Version corrigée par Emiwyn !
Le joueur du mois
Le réveil sonna désagréablement ce matin-là, et Olivier ne comprit pas immédiatement pourquoi. Il papillonna des yeux et chercha à tâtons le gâcheur de sommeil, mais ses mains ne trouvèrent que du vide sur sa table de nuit. Surpris, il se redressa et regarda autour de lui. Il dut chasser toute trace de sommeil de ses yeux avant de repérer son réveil, trônant sur sa commode. L'objet du délit avait pendant ce temps augmenté son volume sonore, atteignant des sommets de stridence
particulièrement insupportable.
Sur le moment, perplexe, Olivier fit l'effort de se lever et de se traîner jusqu'à sa commode pour faire cesser cette horreur. Depuis le jour où il avait fait exploser son armoire, il n'utilisait plus la magie avant d'avoir avalé deux tasses de café. Ce ne fut que lorsqu'il eut éteint le réveil, qu'il se rappela : c'était aujourd'hui !

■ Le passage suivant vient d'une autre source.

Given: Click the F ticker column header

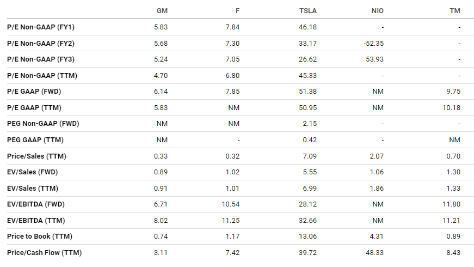Looking at the screenshot, I should coord(238,11).
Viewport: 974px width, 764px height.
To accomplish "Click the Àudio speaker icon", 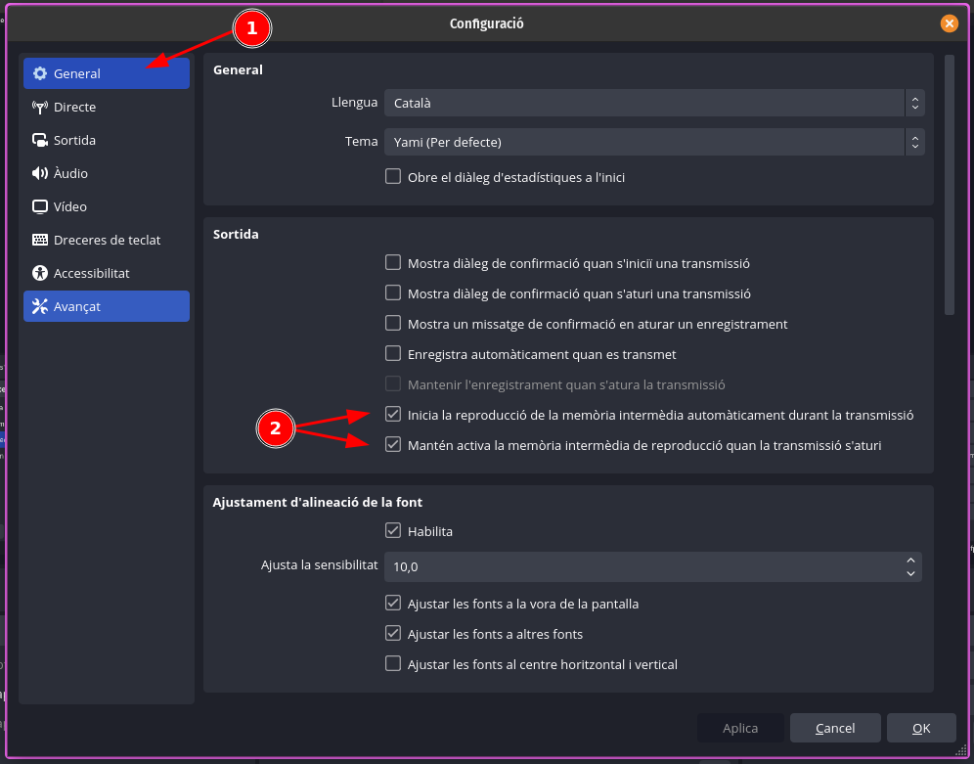I will coord(40,173).

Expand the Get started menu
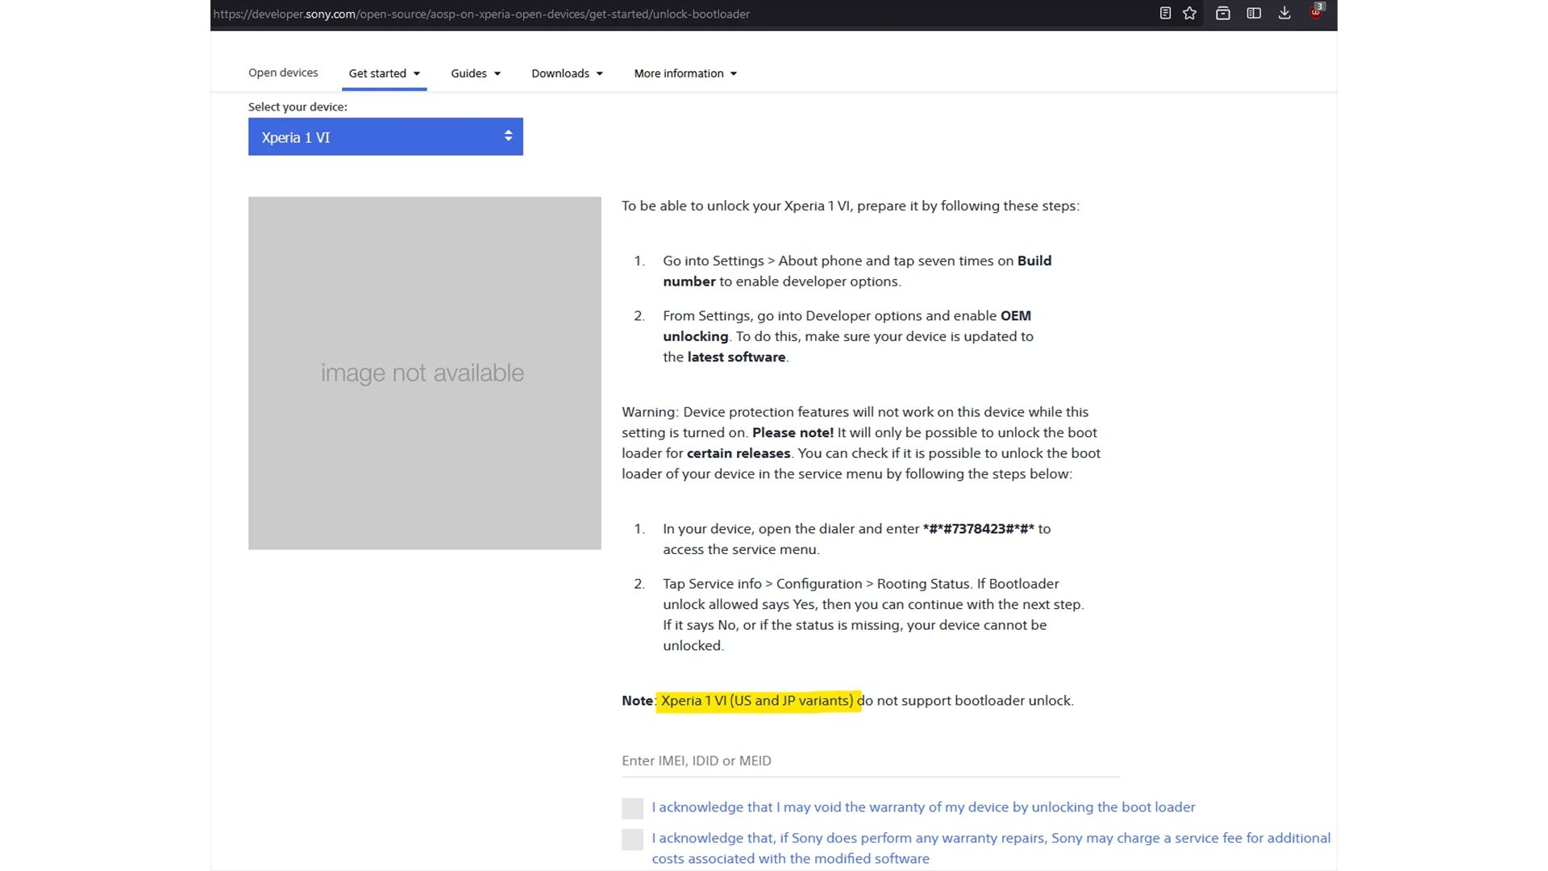pos(384,73)
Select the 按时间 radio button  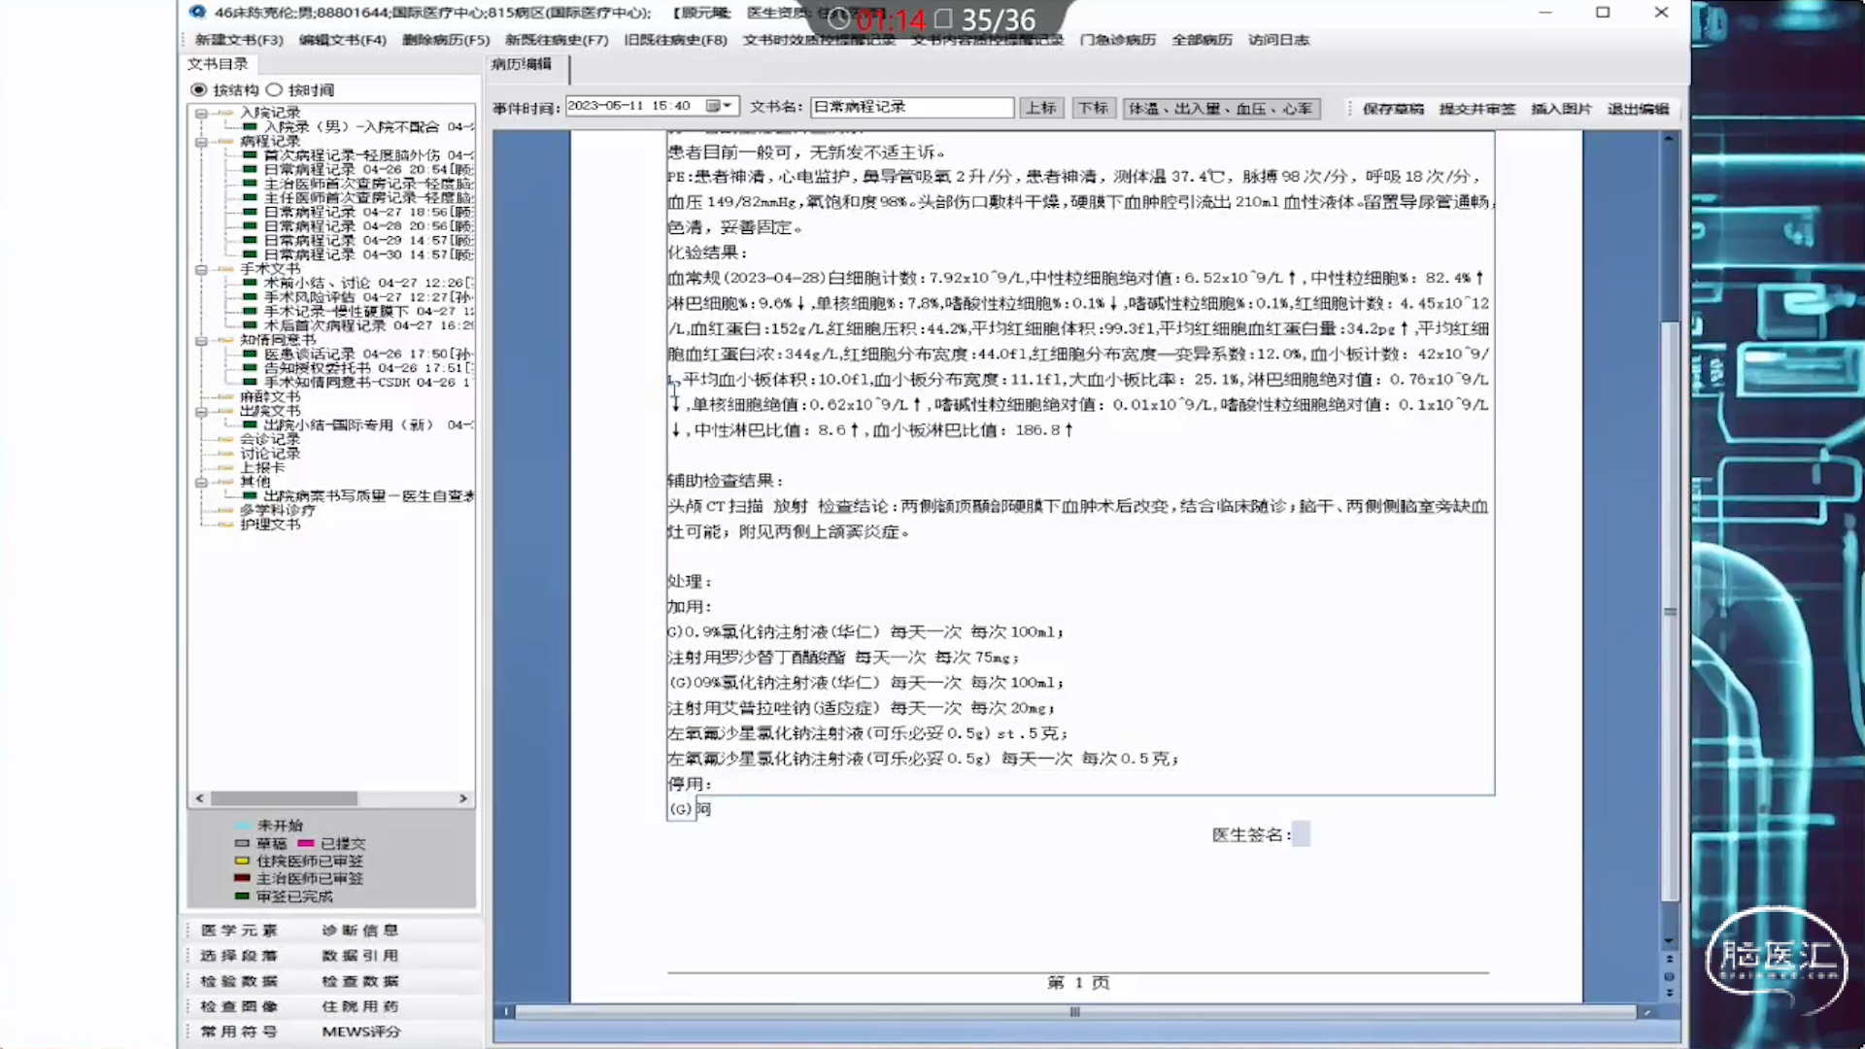coord(274,89)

Toute trace de sommeil avait disparu alors qu'il se ruait dans la cuisine pour mettre en marche sa cafetière moldue, avant de précipiter sous la douche. L'eau eut deux effets bénéfiques : le premier fut de réveiller totalement ses muscles engourdis, le deuxième de chasser la douleur qui jouait entre ses deux tempes.
Une grande soirée avait été organisé pour fêter leur fin de saison exceptionnelle. Il y avait bien longtemps que Flaquemarre n'avait pas eu ainsi le vent en poupe. L'arrivée d'Olivier dans l'équipe première n'y était pas étrangère, comme celle d'un jeune poursuiveur suédois aussi technique que puissant.

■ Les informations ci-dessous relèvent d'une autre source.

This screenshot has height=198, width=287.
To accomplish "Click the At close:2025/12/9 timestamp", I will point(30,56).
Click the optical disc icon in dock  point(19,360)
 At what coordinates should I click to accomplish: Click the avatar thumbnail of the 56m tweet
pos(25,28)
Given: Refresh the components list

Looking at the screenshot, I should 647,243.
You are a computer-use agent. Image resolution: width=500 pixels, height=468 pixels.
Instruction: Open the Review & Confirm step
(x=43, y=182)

Bref, la fête avait été particulièrement joyeuse et l'alcool avait coulé à flot – plus de match important avant deux mois, donc plus d'interdiction – et pour quelqu'un comme Olivier qui n'avait pas l'habitude de boire, le lendemain était particulièrement difficile.

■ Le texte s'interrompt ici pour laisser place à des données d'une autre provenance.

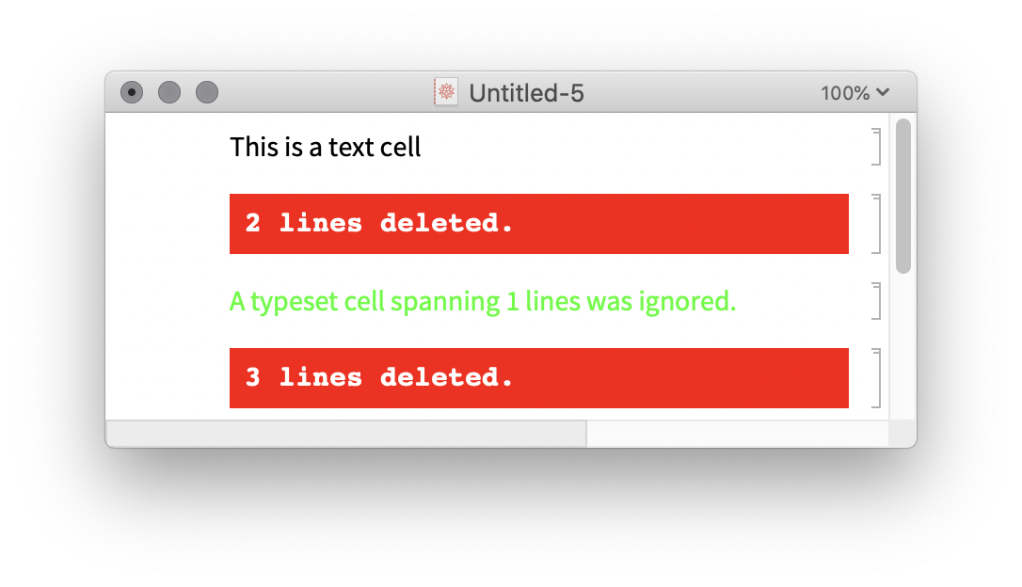
Task: Click the notebook document icon in title bar
Action: click(x=446, y=92)
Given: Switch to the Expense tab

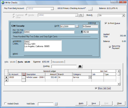Looking at the screenshot, I should (41, 62).
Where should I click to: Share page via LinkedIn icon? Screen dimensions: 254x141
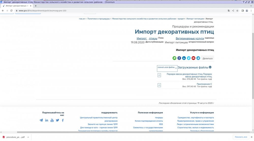pos(184,58)
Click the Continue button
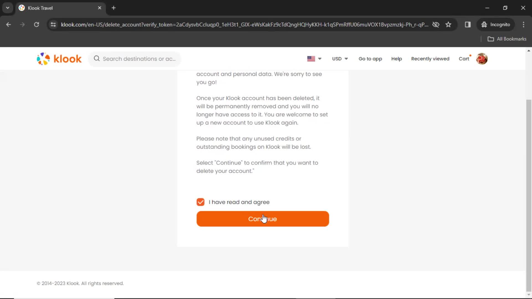Viewport: 532px width, 299px height. pos(262,219)
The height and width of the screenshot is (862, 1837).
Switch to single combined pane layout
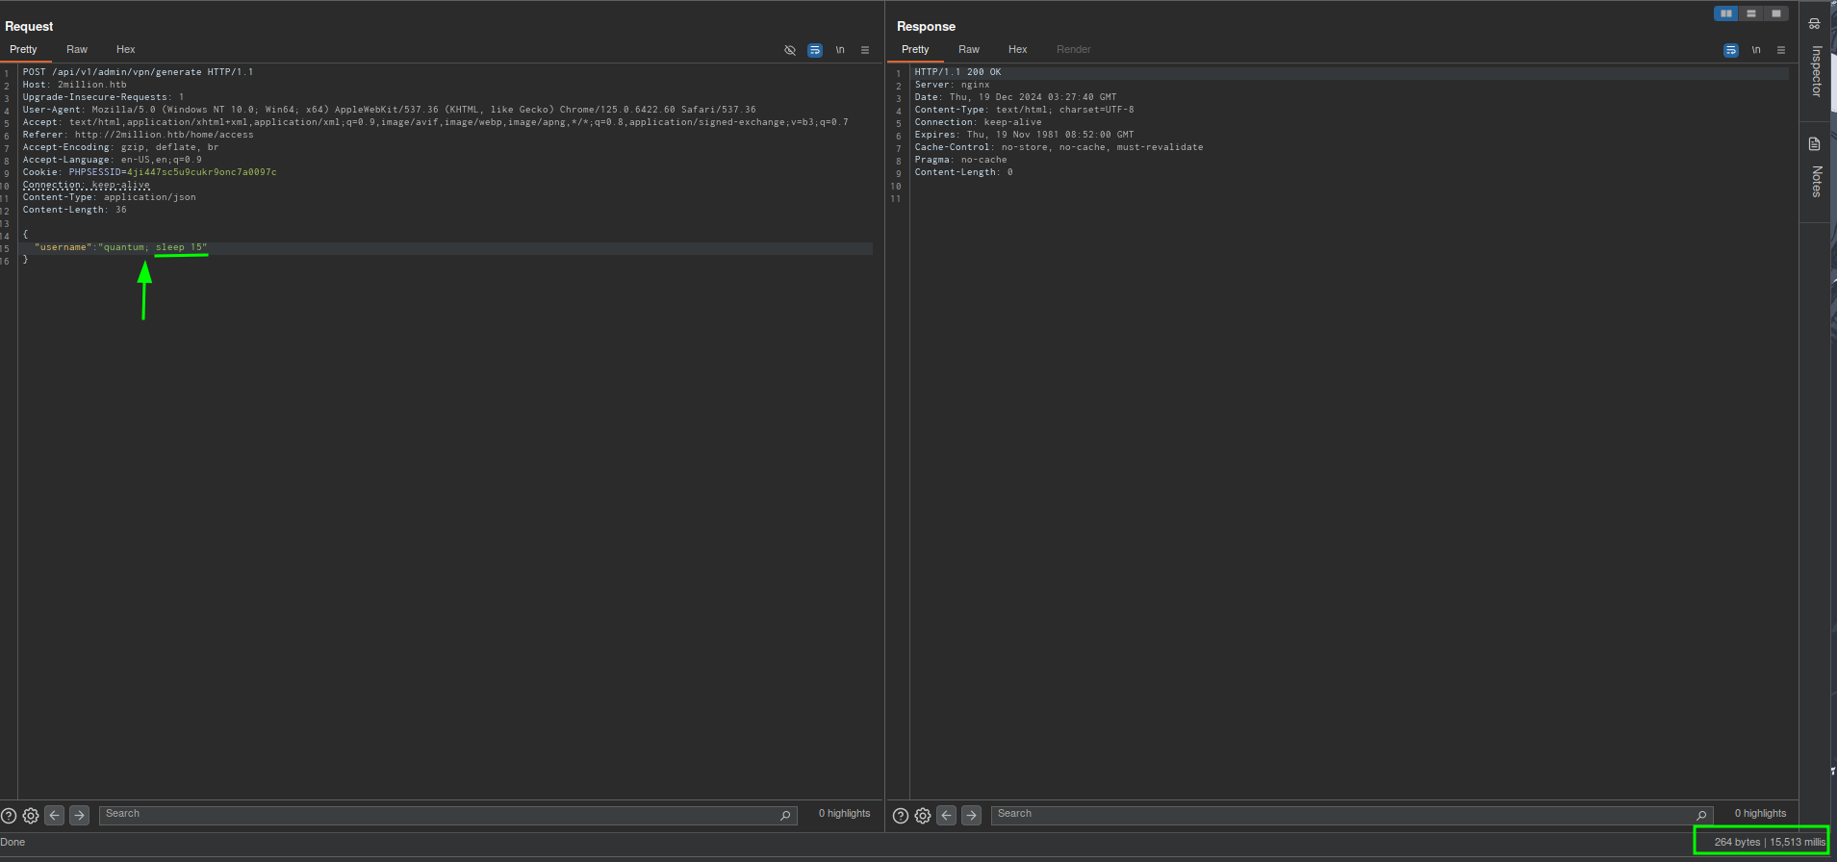(x=1776, y=13)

Il sortit de la baignoire et manqua de s'étaler sur le carrelage, se rattrapant in extremis au porte-serviette. Il soupira et se sécha rapidement, avant de gagner la chambre pour s'habiller.
Il prit à peine le temps de savourer son café tout en surveillant scrupuleusement l'heure à intervalles réguliers. Une fois ses deux tasses ingurgitées et deux muffins avalés à la va-vite, il attrapa son blouson et sa baguette, et sortit de chez lui en claquant la porte.
Il dévala les escaliers à toute vitesse pour croiser la concierge. Celle-ci lui envoya un regard digne de McGonagall qui le fit déglutir. Il reprit une allure plus mesurée tout en la saluant d'un signe de tête courtois et d'un sourire joyeux, mais il n'obtint qu'un grognement et un regard indigné. Il passa la porte de l'immeuble en haussant les épaules, la vieille pie qui aurait pu être la sœur de Rusard semblait avoir une dent contre tout ce qui était jeune – et plus encore si c'était poli.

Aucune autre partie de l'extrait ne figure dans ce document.